The Federal Reserve’s recent interest rate cut was the result of growing concerns about the economy. Fed Chairman Jerome Powell said the cut was necessary because “the global growth outlook has weakened” and “trade policy tensions have waxed and waned.” These risks have reduced U.S. business investment and exports. President Donald Trump would be wise to share the Fed’s trade-policy concerns because history shows trade restrictions during periods of economic uncertainty can sink sitting presidents.

President Herbert Hoover signed the disastrous Smoot-Hawley Tariff Act in June 1930, raising the average tariff rate to nearly 60 percent. The act increased tariffs to record levels on more than 20,000 imported goods and fueled massive retaliation by countries.

Economists agree that Smoot-Hawley exacerbated the Great Depression. Voters rebuffed Hoover and his tariffs in 1932, electing Franklin D. Roosevelt, who began dismantling the “notorious and indefensible” tariff act.

Forty years earlier, President Benjamin Harrison lost his 1892 reelection bid to Grover Cleveland, who made lowering Harrison’s record-breaking tariff rates his key campaign issue. The tariffs were also unpopular abroad, sparking protectionist retaliation by the British Empire. Cleveland won the general election by the largest popular vote margin in 20 years.

In both cases, trade restrictions contributed to a landslide defeat of a sitting president.

In 1980, President Jimmy Carter alienated an entire constituency by imposing a grain embargo on the Soviet Union as punishment for its 1979 invasion of Afghanistan. This helped create the worst conditions for American farmers since the Great Depression.

The farmers, concentrated in swing states, hated the embargo. They voted overwhelmingly for Carter’s opponent, Ronald Reagan, who had vowed to lift it. Reagan went on to win each swing state and quickly ended the embargo as president.

Farmers played as big a role in the 2016 election. According to FiveThirtyEight, Hillary Clinton would have won Michigan, Pennsylvania, and Wisconsin if farmers had voted for her and not Trump, which would have given Clinton a narrow victory.

In 2020, farmers, who have been hurt by Trump’s tariffs, will be just as important, as will blue-collar workers.

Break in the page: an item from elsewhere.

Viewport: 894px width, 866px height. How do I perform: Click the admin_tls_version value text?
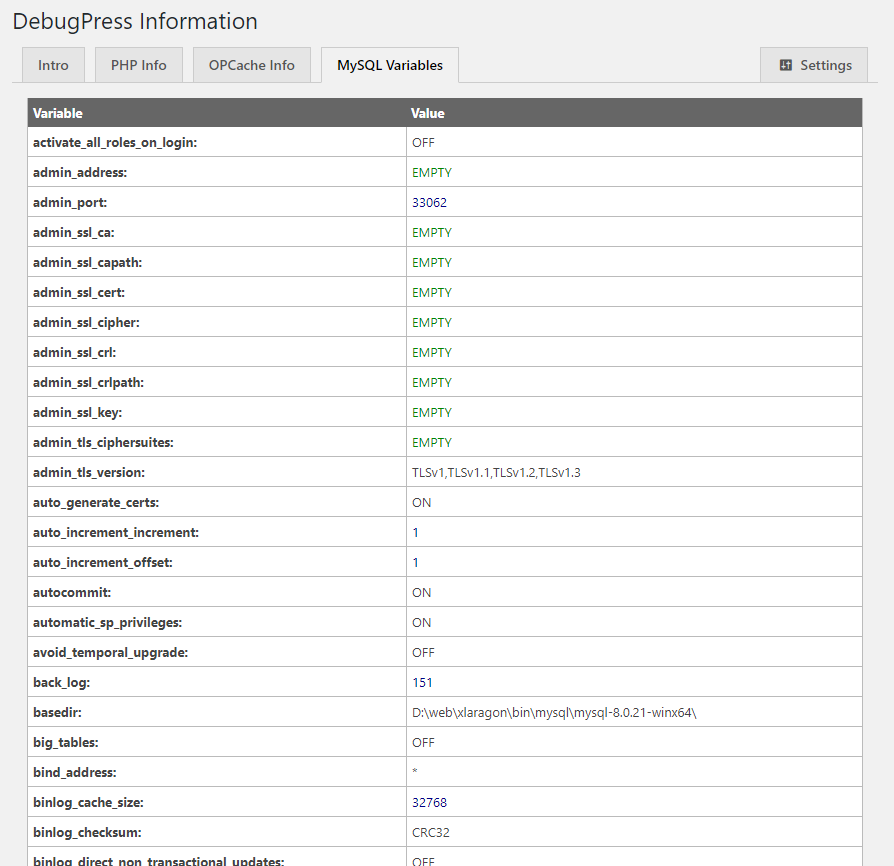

Trump’s tariffs on goods from China, most of which are 25 percent duties, have already cost nearly 156,000 American jobs, according to the Tax Foundation. And it’s called a trade war for a reason: countries harmed by his tariffs during the past two years shot back. Canada, China, India, Mexico, and the European Union retaliated with tariffs on hundreds of products intended to harm critical constituencies and hurt Trump’s reelection chances. Maryscott Greenwood of the Canadian American Business Council said bluntly: the Canadian tariff “list was clearly drawn strategically to exert maximum pain politically for the president.”

China has levied hundreds of retaliatory tariffs since 2018, mainly on apparel, agricultural products, and materials like aluminum and steel. Soybeans, America’s largest export by value to China, were hit with a 25 percent tariff, which abruptly halted nearly all consumption of American soybeans there.

Trump has tried to alleviate some hardship by giving farmers multibillion-dollar federal handouts, but these checks replace only a portion of lost income, and many farmers strongly prefer trade over aid.

Trade policy uncertainty is now hurting business investment and consumer confidence. The University of Michigan consumer sentiment index has fallen recently due to trade concerns. The Fed, Wall Street, and Main Street are signaling they want an end to trade uncertainty.

Trade talks between the United States and China have stalled repeatedly, and Congress may not ratify the proposed U.S.-Mexico-Canada trade agreement this year or even before the 2020 election. Trump plans to impose levies on nearly all Chinese imports by the end of the year and China will retaliate.

China and the U.S. are scheduled to hold high-level trade talks in Washington, D.C., in early October. That is the time to end the trade war. History shows that President Trump risks defeat in the next election if he does not end his trade wars quickly amidst the slower growth and vanishing optimism.